(Things to do)
(a) Translate this sentence from the passage on Qin Shi Huang into Spanish: "He executed those who dared to keep privately any books."
(b) Write the next part of the passage on Qin Shi Huang, picking up after its final sentence.

(Extract)
──────────────────────────────
Qin Dynasty (221-206 BC)
Initiated a Centralized Power System in China
23 Qin Shi Huang
The First King in China, Also a Notorious Tyrant
Qin State in the Warring States Period, after conquering six powerful rivals, founded a great unified empire in China, and the emperor of the State entitled himself as Qin Shi Huang (259-210 BC). Literally, shi meant first, huang meant king, for he hoped his son would be entitled the second King, his grandson the third King …, Qin Dynasty could be passed down on hundreds of thousands of generations. Qin State’s victory symbolized the victory of the Law School Thought. (The Law School in ancient China had nothing to do with the modern concept of Rule by Law, but suppressed more rigidly to the people.)
For realizing the aim of permanent ruling, Qin Shi Huang had built the Great Wall to thwart northern ethnic troops’ invasion on one hand, and suppressed people more cruelly on the other. He at first launched a campaign of “burn out books and bury intellectuals”. He buried more than 360 Ru (Confucius) scholars alive, and ordered to burn out all kinds of books except medicine and divine ones. He executed those who dared to keep privately any books. Qin Shi Huang had basically destroyed Chinese ancient civilization created during hundreds of years of Hundred Schools Thought Contend. At the meantime, for the sake of preventing people from possessing weapons, Qin Shi Huang confiscated all household iron and bronze wares to cast 12 big metal statues standing on the crossroads of the capital city Xianyang (west of Xi’an).
──────────────────────────────
(Provided material)
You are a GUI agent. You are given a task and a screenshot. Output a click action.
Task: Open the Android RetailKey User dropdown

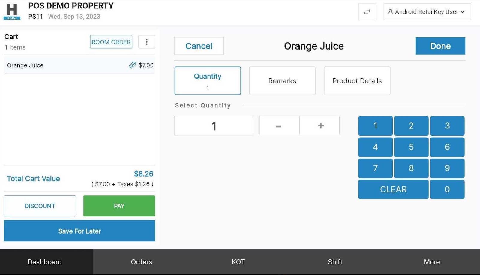[x=427, y=12]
──────────────────────────────
(Replies)
(a) Ejecutó a quienes se atrevían a guardar en privado cualquier libro.

(b)
When the building of the Great Wall was under way, other two tremendous construction projects were also started-up: One was A-fang Palace, a most grand and sumptuous royal palace, the other was his mausoleum. Qin Shi Huang began to build his mausoleum in his 30s, and he forced 700,000 prisoners of war (POW) to do the death labor. Qin treated people like animals, so just one year after Qin Shi Huang died, people began to rise up with only holding bamboo rods as their weapons. Qin’s Second King eventually witnessed the collapse of his regime.
But, Qin Shi Huang had initiated a political system of power centralization. Instead of granted lands to his family members and meritorious officials, he divided territory to be counties and prefectures, and directly appointed and dismissed officials that made China for the first time a real unified country. So Qin Shi Huang was given a title as “the first king in history” by historians.
After 2,200 years (in 1970s), three peasants in Shaanxi Province occasionally found several bits of pottery that led the discovery of the Qin’s terra-cotta warriors. People believed it was merely a corner of iceberg of Qin Shi Huang’s mausoleum.